NEC develops Large Language Model (LLM)Featured Technologies- Achieving world-class high-performance Japanese language processing -
July 6, 2023
Research and development of Large Language Model (LLM) is thriving. Looking around the world, we see various front-runners starting to develop new LLMs. Among such enterprises, NEC also succeeded in developing an LLM. But why did NEC embark on the development of an LLM? And what made this possible? We spoke with the researchers about the details.
LLM is the core of all generative AI
― First, tell us concisely about what an LLM is.
An LLM is an AI model built by training a massive amount of text data. Unlike any conventional language processing technology, an LLM can precisely understand text and answer questions. The LLM is based on the technology of deep learning, which has been studied for the last 15 years or so.
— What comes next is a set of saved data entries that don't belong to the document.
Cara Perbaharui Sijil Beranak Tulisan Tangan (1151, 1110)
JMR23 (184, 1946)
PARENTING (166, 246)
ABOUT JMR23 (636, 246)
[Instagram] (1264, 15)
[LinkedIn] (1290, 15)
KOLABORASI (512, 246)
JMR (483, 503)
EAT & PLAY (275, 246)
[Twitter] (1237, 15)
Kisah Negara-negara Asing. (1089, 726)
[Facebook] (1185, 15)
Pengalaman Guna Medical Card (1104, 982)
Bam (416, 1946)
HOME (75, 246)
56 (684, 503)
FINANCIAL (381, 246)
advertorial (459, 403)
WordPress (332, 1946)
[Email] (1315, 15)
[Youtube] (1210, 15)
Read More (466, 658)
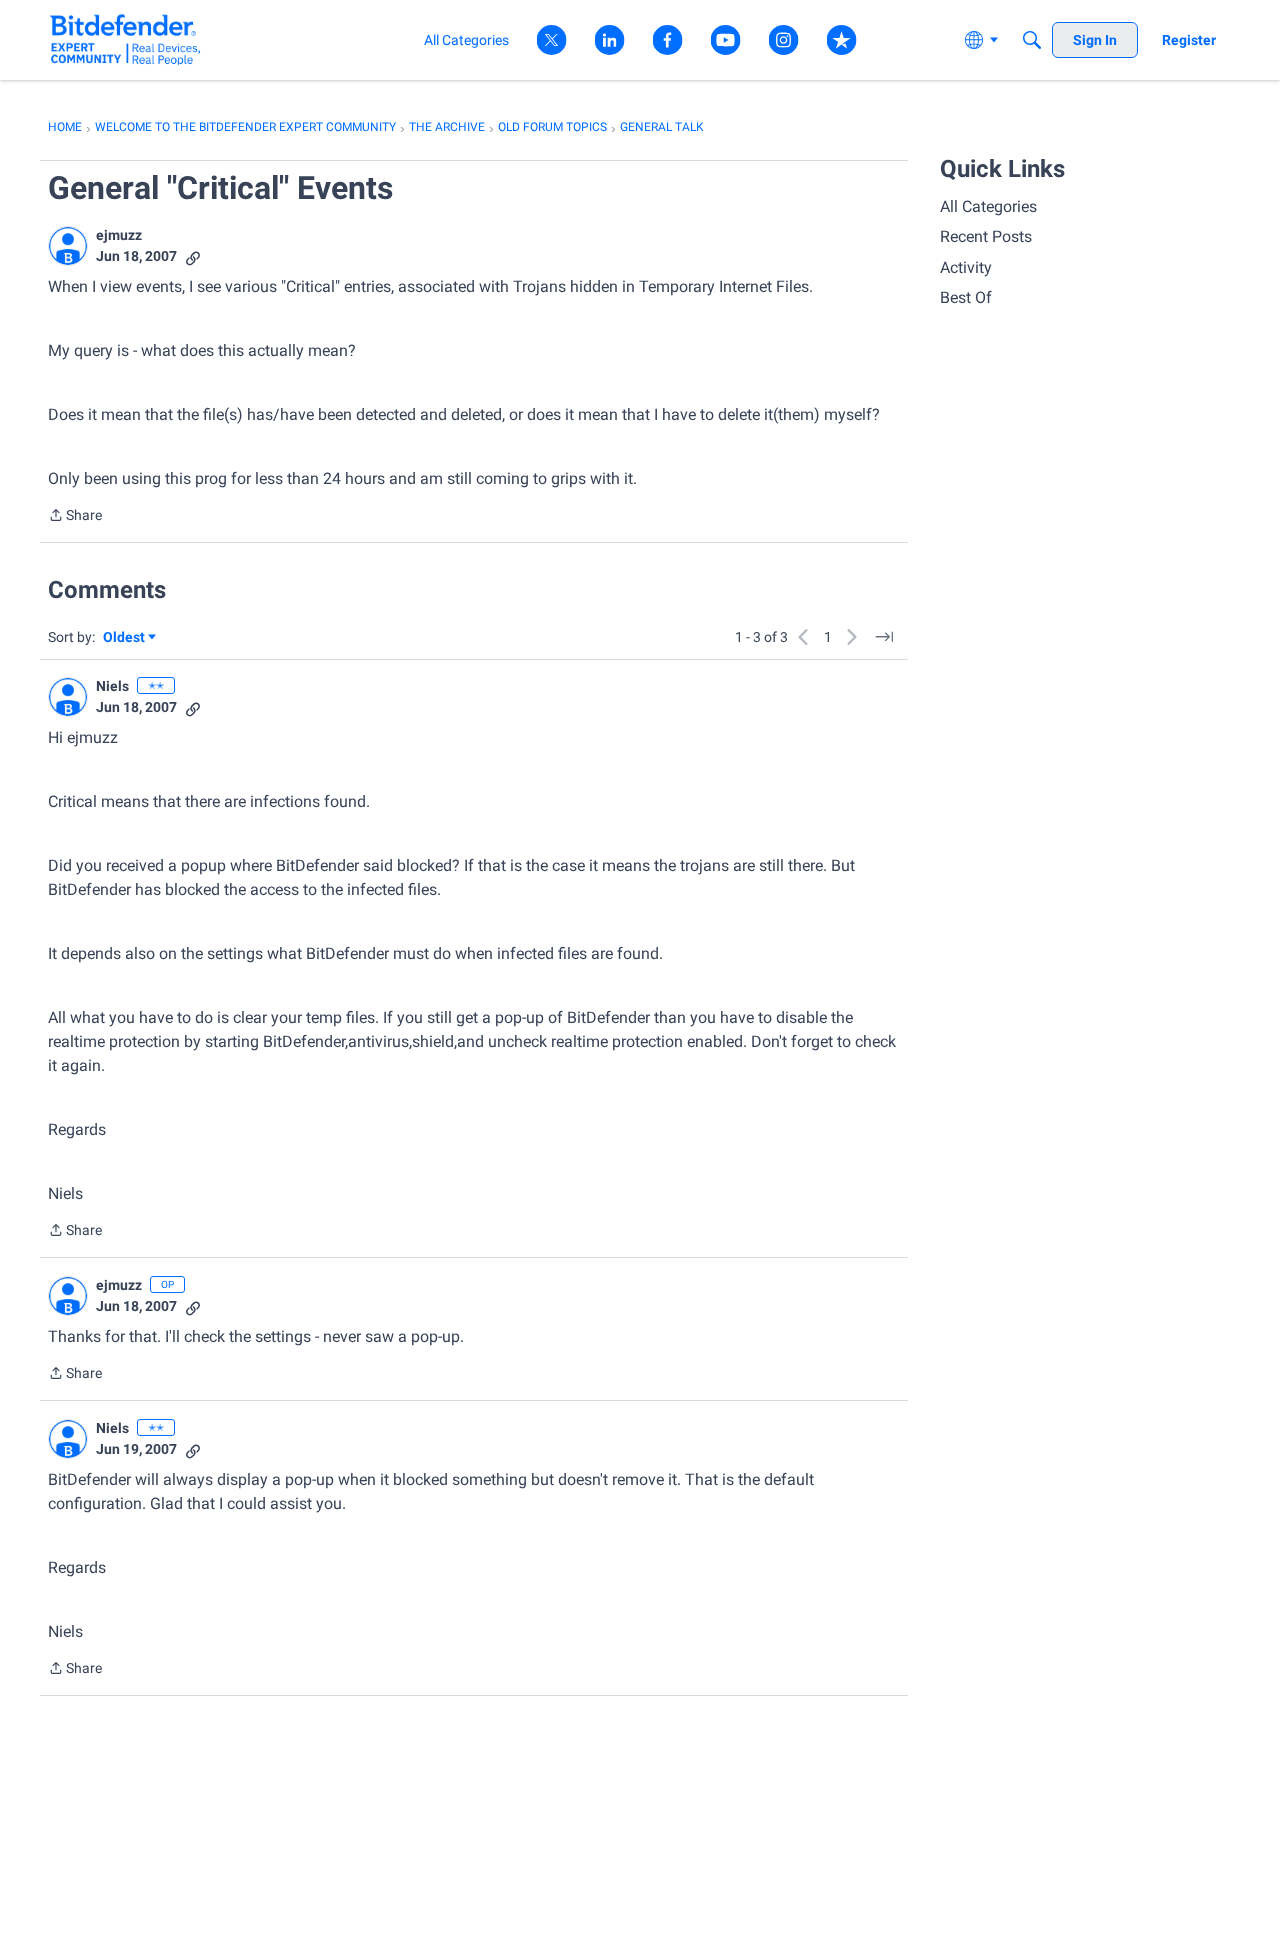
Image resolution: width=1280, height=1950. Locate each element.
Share (75, 517)
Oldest (125, 638)
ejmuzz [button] (119, 235)
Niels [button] (112, 686)
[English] (125, 39)
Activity (966, 267)
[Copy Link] (193, 256)
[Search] (1032, 40)
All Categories (988, 206)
Various analyses are possible with deep learning by training AI with data. An example of this is image recognition technology, including NEC’s specialty, face recognition. However, deep learning up to 2018 had an issue: people had to annotate information to image data, such as labeling an image of a dog as “dog” and that of a bird as “bird,” before training the data for the AI. The dependence on human efforts has been inevitably the bottleneck for improving the accuracy of AI.
In response to this problem, a technology called “Self-Supervised Learning” emerged in 2018. With this technology, even without people adding information to data, the AI self-learns what the image represents and what topics are covered in the text. This enabled the AI to become wiser as long as you provide a server with excellent computing performance and high-volume data.
As a result, Google developed the AI model “Transformer,” which is the foundation of LLM. A year later, OpenAI developed the Generative Pretrained Transformer (GPT*) based on Transformer. These are the technologies that lead to today’s ChatGPT. Back then, the capabilities of GPT were limited to generating the remainder of a text, provided that you supplied the initial part of the writing. Now, after drastic evolution, it can respond to complex requests such as creating a summary of the writing or “interesting lyrics on the topic of NEC,” making a sensation, which you may already know.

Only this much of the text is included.